Cette satire des marquis est faite avec verve et hardiesse, mais sans fiel. Si les défauts de la cour sont blâmés, les qualités d’esprit, de tact, de politesse, que Louis XIV sut développer dans son entourage, sont parfaitement reconnues et appréciées738. D’ailleurs, ce qu’il y a de particulièrement juste dans cette guerre à la noblesse dégénérée, ce n’est pas la critique des prétentions vaniteuses de ceux qui ne voient dans les mérites de leurs ancêtres qu’un droit à morgue et à privilèges : c’est l’affirmation formelle des devoirs qu’imposent une naissance et une fortune distinguées. Partout, mais particulièrement dans le Misanthrope 739, le tort des marquis, c’est d’être oisifs, c’est de n’employer qu’à des bagatelles toutes les ressources que leur fournit l’état où ils sont nés. Ils sont coupables, non-seulement quand ils font mal, mais quand ils ne font rien. L’ignorance et l’inutilité, qui seraient à peine excusables ailleurs, deviennent là de véritables crimes envers la société qu’on doit servir à proportion de ses facultés. Et on se trouve exercer une influence funeste, dont on est responsable, à Dieu toujours, et quelquefois aux hommes, quand on oublie, comme don Juan, que noblesse oblige 740.

Nous ne sommes pas libres, dans la famille immense qui est la patrie, d’abdiquer les devoirs que nous impose notre position quelle qu’elle soit.

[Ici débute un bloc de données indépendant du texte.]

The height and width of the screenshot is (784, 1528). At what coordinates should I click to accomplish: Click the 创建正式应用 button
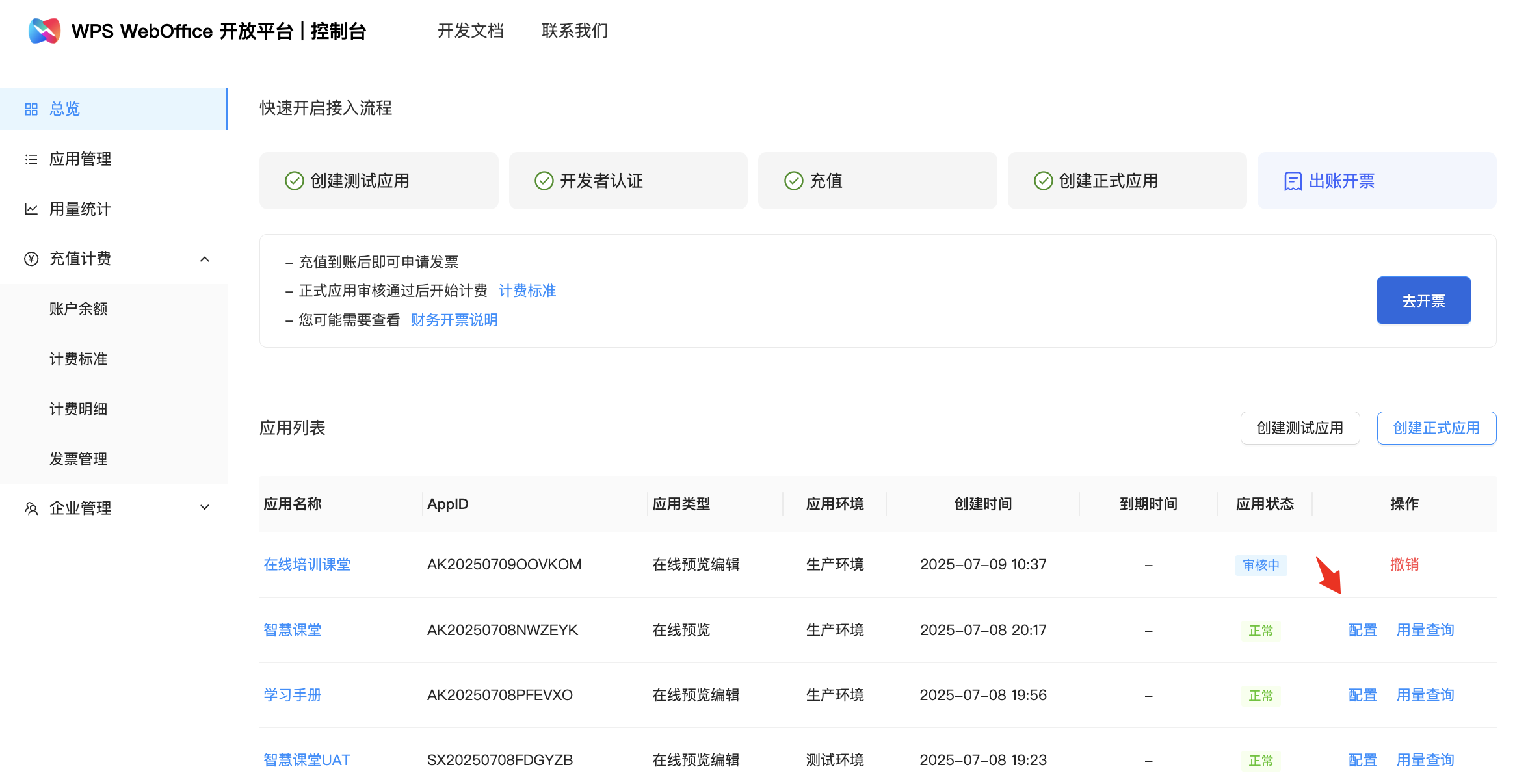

Le noble n’a pas plus le droit d’être oisif que le bourgeois, vaniteux, ou le prolétaire, paresseux. Chacun a sa tâche : le sénateur qui ne songe qu’à donner des mascarades741, le juge qui ne pense qu’aux profits de son métier742, sont aussi coupables que le bûcheron qui passe le temps à boire743, ou le 1 marchand à apprendre à danser744.

On trouve dans Molière la juste critiqué des utopistes qui se plaignent que la patrie ne les nourrisse pas dans quelque prytanée où ils puissent rêver à leurs orgueilleuses chimères745 ; des pédants, qui s’imaginent dans leur petite vanité.

Que, pour être imprimés et reliés en veau,
Les voilà dans l’état d’importantes personnes.

Il dit aux demandeurs de pensions qui tournent autour des rois comme des chiens autour d’une cuisine : « Que font-ils pour l’Etat746 ? » On trouve dans Molière la louange du prince sans cesse rapportée à ses travaux, non à sa personne ; l’affirmation de ses devoirs envers tous, de ses obligations à voir par ses yeux, à punir, à récompenser, à veiller au bien et à l’honneur du pays747. En un mot, on y trouve la grande conception de l’égalité des hommes, tous chargés de devoirs réciproques, et incapables d’acquérir dans la république aucune dignité ni aucune estime, si ce n’est par le mérite personnel et par les services rendus à la patrie. Il n’y a qu’une aristocratie légitime et imprescriptible, celle de l’intelligence pratiquant le bien.